Die beschriebenen Aktivitäten konzentrieren sich naturgemäss auf die internationale Zusammenarbeit. Friedenspolitik darf aber nicht allein als aussenpolitische Angelegenheit und somit Aufgabe des EDA betrachtet werden: Sporadische Ansätze von Kampagnen gegen Rassismus oder Männergewalt etwa hätten Bestandteile einer kohärenten als Querschnittaufgabe verstandenen Friedenspolitik im Inneren zu werden.

Friedensdividende müssen auch die AktionärInnen zahlen.

Eine ganz erhebliche friedenspolitische Verantwortung besitzt die Schweiz noch in einem anderen Bereich: demjenigen der Aussenwirtschaftspolitik. In den schönen Papieren und Reden aus dem EDA wird das zwar am Rande auch erwähnt, konkrete Taten aber fehlen hier – oder sie zielen in die entgegengesetzte Richtung:

Für eine Aufarbeitung ihrer Zusammenarbeit mit dem ehemaligen Regime in Südafrika hat die offizielle Schweiz nichts unternommen. Auch auf heutigen Kriegsschauplätzen profitieren lokale AkteurInnen am meisten dann, wenn Unternehmen aus der halben Welt mit verdienen. Dass dabei der eigentliche Waffenhandel nicht mehr unbedingt im Vordergrund steht, zeigt nur, dass auch hier neue Herausforderungen anzunehmen sind.

Nicht nur die Aktivitäten in der Entwicklungszusammenarbeit – wie dies die Caritas-Broschüre fordert – sondern die gesamte Wirtschaftspolitik ist einer Friedensverträglichkeitsprüfung zu unterziehen.

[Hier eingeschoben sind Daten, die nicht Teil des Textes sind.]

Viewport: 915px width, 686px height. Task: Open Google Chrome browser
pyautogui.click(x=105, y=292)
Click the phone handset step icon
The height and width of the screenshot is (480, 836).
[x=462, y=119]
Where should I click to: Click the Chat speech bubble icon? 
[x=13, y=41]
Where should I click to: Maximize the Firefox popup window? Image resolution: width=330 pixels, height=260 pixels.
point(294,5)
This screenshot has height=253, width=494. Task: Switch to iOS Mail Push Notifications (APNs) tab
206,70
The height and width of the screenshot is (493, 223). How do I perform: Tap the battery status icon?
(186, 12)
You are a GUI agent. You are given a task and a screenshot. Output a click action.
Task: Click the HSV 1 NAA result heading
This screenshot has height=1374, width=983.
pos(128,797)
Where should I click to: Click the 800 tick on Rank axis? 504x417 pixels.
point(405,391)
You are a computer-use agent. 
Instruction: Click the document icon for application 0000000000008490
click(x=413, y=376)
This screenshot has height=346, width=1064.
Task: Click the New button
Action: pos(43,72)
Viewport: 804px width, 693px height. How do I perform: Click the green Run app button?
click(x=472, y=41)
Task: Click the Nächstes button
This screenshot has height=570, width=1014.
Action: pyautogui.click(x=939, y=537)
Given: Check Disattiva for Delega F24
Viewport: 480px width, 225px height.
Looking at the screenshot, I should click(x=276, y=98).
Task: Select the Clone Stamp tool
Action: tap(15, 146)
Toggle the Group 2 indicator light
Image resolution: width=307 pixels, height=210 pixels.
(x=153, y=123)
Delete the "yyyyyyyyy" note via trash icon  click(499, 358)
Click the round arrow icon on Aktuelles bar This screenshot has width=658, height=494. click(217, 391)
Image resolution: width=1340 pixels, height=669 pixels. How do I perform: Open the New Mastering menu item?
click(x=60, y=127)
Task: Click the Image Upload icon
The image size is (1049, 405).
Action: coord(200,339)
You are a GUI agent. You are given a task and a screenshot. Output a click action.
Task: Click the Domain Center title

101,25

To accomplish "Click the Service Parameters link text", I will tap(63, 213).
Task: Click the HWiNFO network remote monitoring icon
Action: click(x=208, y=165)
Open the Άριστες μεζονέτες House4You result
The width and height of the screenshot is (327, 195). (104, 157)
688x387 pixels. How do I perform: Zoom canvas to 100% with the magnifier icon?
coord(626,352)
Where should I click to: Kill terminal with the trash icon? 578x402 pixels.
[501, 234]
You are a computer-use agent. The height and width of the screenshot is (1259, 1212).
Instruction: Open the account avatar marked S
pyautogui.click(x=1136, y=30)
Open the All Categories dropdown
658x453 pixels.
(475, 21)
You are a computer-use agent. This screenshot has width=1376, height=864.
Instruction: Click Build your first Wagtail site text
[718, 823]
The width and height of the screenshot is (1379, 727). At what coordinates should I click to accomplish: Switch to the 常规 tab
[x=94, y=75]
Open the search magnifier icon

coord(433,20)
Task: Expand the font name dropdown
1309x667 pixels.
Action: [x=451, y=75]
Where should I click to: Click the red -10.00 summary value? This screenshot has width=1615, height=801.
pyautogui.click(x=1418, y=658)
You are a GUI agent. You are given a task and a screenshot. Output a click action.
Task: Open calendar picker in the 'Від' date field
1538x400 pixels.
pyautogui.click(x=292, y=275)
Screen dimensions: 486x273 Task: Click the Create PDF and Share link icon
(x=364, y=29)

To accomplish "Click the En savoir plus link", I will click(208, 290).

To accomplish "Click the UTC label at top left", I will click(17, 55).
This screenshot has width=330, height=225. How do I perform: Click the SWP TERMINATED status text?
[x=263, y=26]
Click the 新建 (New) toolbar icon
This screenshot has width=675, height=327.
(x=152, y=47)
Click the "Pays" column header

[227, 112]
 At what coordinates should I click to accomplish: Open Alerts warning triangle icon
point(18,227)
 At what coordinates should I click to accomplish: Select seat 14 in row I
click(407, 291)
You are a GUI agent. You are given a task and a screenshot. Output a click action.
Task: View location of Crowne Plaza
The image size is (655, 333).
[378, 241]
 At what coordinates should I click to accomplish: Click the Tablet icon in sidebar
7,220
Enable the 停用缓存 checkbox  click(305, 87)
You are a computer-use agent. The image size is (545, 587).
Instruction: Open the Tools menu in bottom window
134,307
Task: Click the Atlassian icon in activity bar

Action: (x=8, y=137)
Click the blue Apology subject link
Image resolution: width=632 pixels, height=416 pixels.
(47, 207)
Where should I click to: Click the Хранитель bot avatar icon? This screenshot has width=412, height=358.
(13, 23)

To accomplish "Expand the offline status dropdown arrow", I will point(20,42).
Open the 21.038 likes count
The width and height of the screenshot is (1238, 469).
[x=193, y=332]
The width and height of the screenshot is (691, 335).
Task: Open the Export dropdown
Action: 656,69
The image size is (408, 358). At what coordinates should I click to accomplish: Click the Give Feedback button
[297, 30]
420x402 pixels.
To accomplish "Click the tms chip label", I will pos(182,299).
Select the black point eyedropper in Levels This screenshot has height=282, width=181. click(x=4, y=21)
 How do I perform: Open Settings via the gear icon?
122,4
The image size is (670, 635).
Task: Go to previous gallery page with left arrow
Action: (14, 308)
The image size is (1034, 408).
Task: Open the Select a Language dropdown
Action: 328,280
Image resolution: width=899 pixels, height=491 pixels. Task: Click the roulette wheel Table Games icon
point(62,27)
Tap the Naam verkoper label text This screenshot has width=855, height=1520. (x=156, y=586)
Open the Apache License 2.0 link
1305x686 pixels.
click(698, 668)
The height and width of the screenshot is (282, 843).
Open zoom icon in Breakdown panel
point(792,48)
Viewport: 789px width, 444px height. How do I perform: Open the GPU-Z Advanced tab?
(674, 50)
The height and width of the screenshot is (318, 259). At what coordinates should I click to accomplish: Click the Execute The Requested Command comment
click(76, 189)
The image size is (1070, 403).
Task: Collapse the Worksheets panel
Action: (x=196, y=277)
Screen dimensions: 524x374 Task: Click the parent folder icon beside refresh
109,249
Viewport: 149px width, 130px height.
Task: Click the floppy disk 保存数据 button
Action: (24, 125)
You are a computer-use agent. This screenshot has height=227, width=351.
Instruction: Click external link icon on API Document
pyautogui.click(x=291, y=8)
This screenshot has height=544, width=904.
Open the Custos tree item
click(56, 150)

Welche Instrumente werden entwickelt, um die Wirtschaft aus den 'Allianzen für den Krieg' herauszulösen und für die Allianzen für den Frieden zu verpflichten? Wird die Schweiz auch im multilateralen Rahmen der Bretton-Woods-Institutionen und der Welthandelsorganisation für eine friedenstaugliche Wirtschaftsordnung eintreten? Hier liegen entscheidende Prüfsteine für die Glaubwürdigkeit der schweizerischen Aussenpolitik.